[TEXT SHOWN]

-- begin --

Butrint, Bapistery   

Helenistic Butrint – The Theatre

The theatre at Butrint has been built against the slope of the acropolis hill facing out over the Vivari Channel. The use of the natural slope of the hill offered a practical solution for the seating area and is a common feature in ancient Greek theatres. The earliest theatre is likely to have been quite small. It was enlarged in the 3rd century B.C. and the seating area (cavea) extended right up to the treasury building. Seating arrangements were organized hierarchically, with the seats closest to the stage reserved for the most prominent townsmen. The first real row of seats has footrests and is decorated with handsome lion’s feet, whereas further back the seats are plain blocks. Performances would have taken place not in the flat circular area (orchestra)
but on a raised stage (scaenae frons). The stage building was heavily remodelled sometime during the Roman period, making it deeper and at least two storeys high. The three large openings seen today were entrances and exits for the performers, and in the niches there would have been a wealth of statuary. Also, the auditorium was enlarged in the Roman period to accommodate the town’s growing population. The passageways into the theatre from either side of the stage building were covered with barrel vaulting. It is still uncertain when the theatre fell out of use, but it seems likely that this happened in late antiquity as was the case elsewhere in the Mediterranean world. Certainly the demolition of the structure and its reuse for other purposes seems to have been a long, drawn-out process.

-- end --

[DATA PROVIDED]
-- begin --

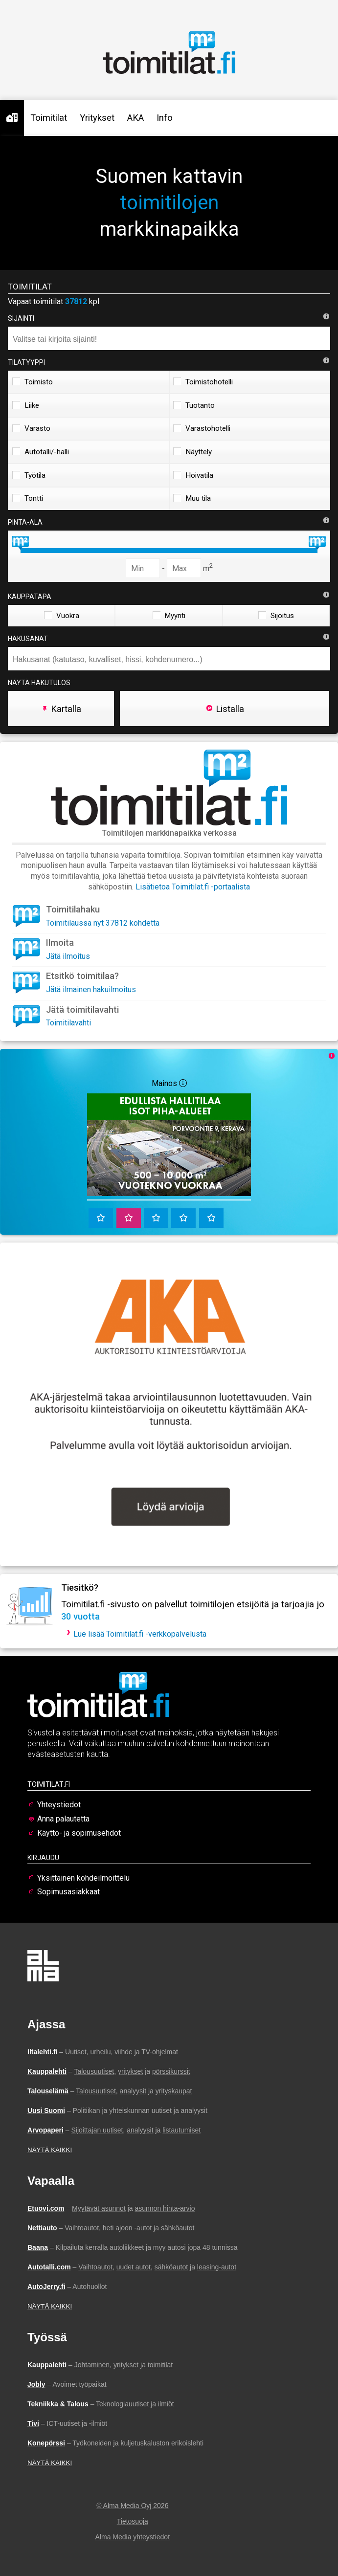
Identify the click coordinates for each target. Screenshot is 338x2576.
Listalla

-- end --

[WORK TO COMPLETE] From the text on the Butrint theatre, extract the passage from "but on a raised" to "long, drawn-out process.", word for word. The lines are separate from the text on the Butrint theatre and bear no relation to it.

[RESPONSE]
but on a raised stage (scaenae frons). The stage building was heavily remodelled sometime during the Roman period, making it deeper and at least two storeys high. The three large openings seen today were entrances and exits for the performers, and in the niches there would have been a wealth of statuary. Also, the auditorium was enlarged in the Roman period to accommodate the town’s growing population. The passageways into the theatre from either side of the stage building were covered with barrel vaulting. It is still uncertain when the theatre fell out of use, but it seems likely that this happened in late antiquity as was the case elsewhere in the Mediterranean world. Certainly the demolition of the structure and its reuse for other purposes seems to have been a long, drawn-out process.